大腿骨頭壊死症の観察項目とその根拠を徹底解説!

あずかん

大腿骨頭壊死症は、太ももの付け根にある大腿骨頭の一部が、血流の低下によって壊死してしまう病気です。骨が壊死すると、その部分がもろくなり、体重を支えきれずに潰れてしまう(圧潰)ことがあります。原因はまだ完全には解明されていませんが、ステロイドの大量使用やアルコールの多飲が関連していると考えられています。

この病気の一番の問題は、壊死した骨が潰れることによる「疼痛の増強」と「関節機能の低下」です。

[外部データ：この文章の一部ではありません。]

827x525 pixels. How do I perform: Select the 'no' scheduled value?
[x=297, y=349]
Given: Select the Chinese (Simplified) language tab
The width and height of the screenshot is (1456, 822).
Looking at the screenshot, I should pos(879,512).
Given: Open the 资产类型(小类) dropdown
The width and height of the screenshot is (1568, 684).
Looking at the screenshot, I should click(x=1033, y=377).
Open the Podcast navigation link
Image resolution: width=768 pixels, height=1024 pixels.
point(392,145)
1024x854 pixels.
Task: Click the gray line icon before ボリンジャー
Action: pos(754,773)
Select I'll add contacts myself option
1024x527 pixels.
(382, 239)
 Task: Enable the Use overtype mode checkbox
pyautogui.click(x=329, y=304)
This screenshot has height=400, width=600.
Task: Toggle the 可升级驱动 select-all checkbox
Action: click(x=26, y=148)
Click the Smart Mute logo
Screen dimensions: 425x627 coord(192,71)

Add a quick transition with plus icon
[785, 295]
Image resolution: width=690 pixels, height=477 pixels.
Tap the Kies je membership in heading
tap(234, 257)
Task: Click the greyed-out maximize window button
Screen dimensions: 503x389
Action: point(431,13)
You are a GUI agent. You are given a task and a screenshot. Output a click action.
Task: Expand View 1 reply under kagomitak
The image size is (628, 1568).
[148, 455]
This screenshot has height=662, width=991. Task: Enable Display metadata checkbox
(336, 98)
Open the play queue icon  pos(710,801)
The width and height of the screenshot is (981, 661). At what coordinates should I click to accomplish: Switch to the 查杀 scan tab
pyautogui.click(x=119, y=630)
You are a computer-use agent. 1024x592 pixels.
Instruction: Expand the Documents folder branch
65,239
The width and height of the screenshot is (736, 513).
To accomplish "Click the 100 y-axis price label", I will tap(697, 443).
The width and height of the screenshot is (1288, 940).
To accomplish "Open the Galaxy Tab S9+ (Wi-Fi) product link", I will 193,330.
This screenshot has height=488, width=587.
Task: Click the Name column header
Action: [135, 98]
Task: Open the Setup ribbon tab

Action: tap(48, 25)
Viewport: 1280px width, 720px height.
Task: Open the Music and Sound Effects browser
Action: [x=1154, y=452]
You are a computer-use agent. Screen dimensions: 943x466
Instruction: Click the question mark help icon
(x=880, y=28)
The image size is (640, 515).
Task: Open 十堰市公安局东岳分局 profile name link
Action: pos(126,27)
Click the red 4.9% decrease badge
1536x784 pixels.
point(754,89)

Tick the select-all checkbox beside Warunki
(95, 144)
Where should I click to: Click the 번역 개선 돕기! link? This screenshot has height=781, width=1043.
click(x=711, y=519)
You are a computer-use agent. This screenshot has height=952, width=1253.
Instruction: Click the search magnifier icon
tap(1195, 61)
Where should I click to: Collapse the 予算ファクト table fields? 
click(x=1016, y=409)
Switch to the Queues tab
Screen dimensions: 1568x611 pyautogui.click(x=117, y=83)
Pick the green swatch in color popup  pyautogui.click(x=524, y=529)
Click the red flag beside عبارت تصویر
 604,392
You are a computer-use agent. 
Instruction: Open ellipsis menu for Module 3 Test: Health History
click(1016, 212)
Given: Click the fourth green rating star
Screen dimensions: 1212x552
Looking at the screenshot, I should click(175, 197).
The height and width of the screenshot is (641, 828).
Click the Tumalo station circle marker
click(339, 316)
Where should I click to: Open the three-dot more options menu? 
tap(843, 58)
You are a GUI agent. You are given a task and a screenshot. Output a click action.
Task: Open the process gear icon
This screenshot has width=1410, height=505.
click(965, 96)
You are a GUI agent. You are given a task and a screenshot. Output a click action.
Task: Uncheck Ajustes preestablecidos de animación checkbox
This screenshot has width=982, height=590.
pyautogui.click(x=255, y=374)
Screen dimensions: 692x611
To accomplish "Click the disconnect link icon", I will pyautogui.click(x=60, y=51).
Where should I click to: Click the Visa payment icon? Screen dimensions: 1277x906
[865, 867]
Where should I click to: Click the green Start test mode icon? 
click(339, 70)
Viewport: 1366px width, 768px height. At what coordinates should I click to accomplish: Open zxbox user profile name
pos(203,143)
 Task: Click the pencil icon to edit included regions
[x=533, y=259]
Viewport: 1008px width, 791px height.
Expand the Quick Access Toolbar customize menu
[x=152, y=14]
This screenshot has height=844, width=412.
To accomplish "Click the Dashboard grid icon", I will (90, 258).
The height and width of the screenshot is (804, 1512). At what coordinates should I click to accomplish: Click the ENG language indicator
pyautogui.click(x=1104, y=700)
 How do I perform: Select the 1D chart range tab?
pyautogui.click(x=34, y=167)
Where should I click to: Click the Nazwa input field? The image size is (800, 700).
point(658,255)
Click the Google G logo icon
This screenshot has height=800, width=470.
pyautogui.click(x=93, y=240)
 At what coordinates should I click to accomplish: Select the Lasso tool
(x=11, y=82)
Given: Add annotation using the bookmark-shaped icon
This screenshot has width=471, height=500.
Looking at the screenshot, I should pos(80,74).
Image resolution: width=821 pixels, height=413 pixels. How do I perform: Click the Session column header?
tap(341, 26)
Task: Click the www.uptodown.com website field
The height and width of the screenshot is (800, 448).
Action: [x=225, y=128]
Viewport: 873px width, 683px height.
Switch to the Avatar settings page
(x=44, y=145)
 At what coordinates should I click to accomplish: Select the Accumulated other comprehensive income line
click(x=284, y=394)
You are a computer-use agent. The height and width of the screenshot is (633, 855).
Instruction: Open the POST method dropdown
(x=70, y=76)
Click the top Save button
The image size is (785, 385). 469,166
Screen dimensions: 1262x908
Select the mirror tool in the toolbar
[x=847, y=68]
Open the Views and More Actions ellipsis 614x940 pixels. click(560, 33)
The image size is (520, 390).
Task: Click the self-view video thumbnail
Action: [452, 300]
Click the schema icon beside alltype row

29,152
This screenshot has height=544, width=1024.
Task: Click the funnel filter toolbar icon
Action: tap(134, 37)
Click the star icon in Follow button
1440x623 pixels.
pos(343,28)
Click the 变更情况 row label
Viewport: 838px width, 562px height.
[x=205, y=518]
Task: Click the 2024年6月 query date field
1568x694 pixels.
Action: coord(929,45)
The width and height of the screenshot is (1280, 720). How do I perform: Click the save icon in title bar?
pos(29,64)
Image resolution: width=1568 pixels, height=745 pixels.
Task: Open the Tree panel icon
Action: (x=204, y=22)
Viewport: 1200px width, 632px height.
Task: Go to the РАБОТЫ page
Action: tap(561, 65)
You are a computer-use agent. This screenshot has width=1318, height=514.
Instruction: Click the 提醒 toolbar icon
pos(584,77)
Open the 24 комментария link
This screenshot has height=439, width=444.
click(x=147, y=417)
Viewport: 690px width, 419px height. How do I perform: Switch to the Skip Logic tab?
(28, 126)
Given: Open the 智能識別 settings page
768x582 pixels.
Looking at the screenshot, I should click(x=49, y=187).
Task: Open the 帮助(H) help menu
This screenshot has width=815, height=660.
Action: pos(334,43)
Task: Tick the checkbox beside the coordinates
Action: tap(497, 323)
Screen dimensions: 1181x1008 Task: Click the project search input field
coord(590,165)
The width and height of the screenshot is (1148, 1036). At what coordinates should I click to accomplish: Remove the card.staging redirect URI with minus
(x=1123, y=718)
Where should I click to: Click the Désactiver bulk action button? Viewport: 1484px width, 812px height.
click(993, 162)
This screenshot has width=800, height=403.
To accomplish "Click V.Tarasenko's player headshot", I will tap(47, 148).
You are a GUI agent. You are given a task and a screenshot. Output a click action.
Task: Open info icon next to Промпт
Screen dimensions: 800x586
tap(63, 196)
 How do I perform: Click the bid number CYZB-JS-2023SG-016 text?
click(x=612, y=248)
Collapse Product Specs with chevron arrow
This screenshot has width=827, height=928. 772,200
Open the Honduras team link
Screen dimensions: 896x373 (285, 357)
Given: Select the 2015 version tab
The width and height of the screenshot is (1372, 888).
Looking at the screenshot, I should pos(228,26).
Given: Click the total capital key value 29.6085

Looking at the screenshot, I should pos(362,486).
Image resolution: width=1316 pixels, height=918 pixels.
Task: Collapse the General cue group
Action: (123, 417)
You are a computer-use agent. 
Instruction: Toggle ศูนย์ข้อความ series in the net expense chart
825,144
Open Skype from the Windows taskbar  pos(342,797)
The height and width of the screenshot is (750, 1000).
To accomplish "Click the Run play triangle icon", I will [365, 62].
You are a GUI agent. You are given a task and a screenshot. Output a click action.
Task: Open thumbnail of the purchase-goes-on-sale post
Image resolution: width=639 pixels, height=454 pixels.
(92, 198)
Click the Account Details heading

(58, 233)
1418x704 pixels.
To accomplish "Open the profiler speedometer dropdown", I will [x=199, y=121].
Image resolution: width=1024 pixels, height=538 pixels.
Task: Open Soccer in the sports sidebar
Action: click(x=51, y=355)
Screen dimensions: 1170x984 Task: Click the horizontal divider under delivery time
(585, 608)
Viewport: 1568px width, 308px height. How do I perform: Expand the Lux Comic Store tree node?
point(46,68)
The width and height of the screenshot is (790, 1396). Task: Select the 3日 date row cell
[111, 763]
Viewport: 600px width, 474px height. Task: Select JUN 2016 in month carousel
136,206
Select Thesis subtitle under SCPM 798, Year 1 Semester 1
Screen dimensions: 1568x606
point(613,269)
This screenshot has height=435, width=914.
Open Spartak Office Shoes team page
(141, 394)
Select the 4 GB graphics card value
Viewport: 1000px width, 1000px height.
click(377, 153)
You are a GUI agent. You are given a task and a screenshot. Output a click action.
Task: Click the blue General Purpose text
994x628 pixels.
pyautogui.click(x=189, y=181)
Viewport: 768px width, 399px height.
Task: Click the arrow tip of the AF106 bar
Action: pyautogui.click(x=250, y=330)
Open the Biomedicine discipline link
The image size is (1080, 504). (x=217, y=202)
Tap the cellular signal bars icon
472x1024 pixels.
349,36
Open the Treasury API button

早期に変化を捉え、適切なケアにつなげることが、患者さんのQOLを維持するために非常に重要になります。

術前の観察項目と根拠

観察項目(WHAT)根拠(WHY)
1. 痛みの部位、程度、性質股関節痛が主な症状です。
安静時痛の有無、歩行時痛の程度(VASスケールなどで評価)を確認し、鎮痛薬の効果を評価します。
痛みの増強は、骨の圧潰が進行しているサインかもしれません。
2. ADLの変化痛みによる歩行能力の低下(杖の使用、歩行距離の短縮)、靴下を履く・爪を切るといった股関節を曲げる動作の困難さなどを確認します。ADLの制限は、患者の精神的な苦痛にも繋がります。
3. 関節可動域(ROM)の制限特に股関節の内旋・外転(内側や外側に開く動き)が制限されやすいです。無理のない範囲で確認し、機能低下の程度を把握します。
4. 精神的・社会的側面働き盛りの年代に発症することも多く、疾患による痛みや活動制限が、仕事や家庭生活への不安、抑うつにつながることがあります。患者の言動や表情から、精神的なサポートの必要性をアセスメントします。

人工関節置換術後の観察項目と根拠

観察項目(WHAT)根拠(WHY)
1. バイタルサイン術後の全身状態(特に発熱や頻脈の有無)を把握し、感染やショックの兆候を早期に発見します。
2. 創部の状態術創からの出血、腫脹、発赤、熱感、滲出液の有無を確認します。
これらは創部感染のサイン(SSI: 手術部位感染)である可能性があります。
3. 術後の痛み術後の疼痛コントロールは、早期離床とリハビリテーションの鍵です。硬膜外麻酔やPCA(自己調節鎮痛法)の効果、鎮痛薬の必要性を評価します。
4. 深部静脈血栓症(DVT)の兆候下肢の腫脹、疼痛、発赤、熱感、ホーマンズ徴候の有無を確認します。長期臥床や手術侵襲により、下肢の静脈に血栓ができやすくなります(肺塞栓症のリスク)。弾性ストッキングの着用や間欠的空気圧迫法の実施も重要です。
5. 脱臼の兆候最重要項目の一つです。 特に後方アプローチの場合、股関節の「屈曲・内転・内旋」を同時に行うと脱臼しやすくなります。患肢の短縮・外旋、激しい痛み、股関節が動かせないといった症状がないか、常に注意します。
6. 末梢の循環・神経症状足背動脈の触知、足先の冷感やチアノーゼの有無、足趾の動きやしびれの有無を確認し、循環障害や神経損傷が起きていないかを評価します。
7. リハビリテーションの進捗理学療法士と連携し、リハビリの進捗状況や患者さんの意欲、疲労度などを把握します。脱臼予防のための禁忌肢位の理解度も確認し、日常生活での注意点を繰り返し指導します。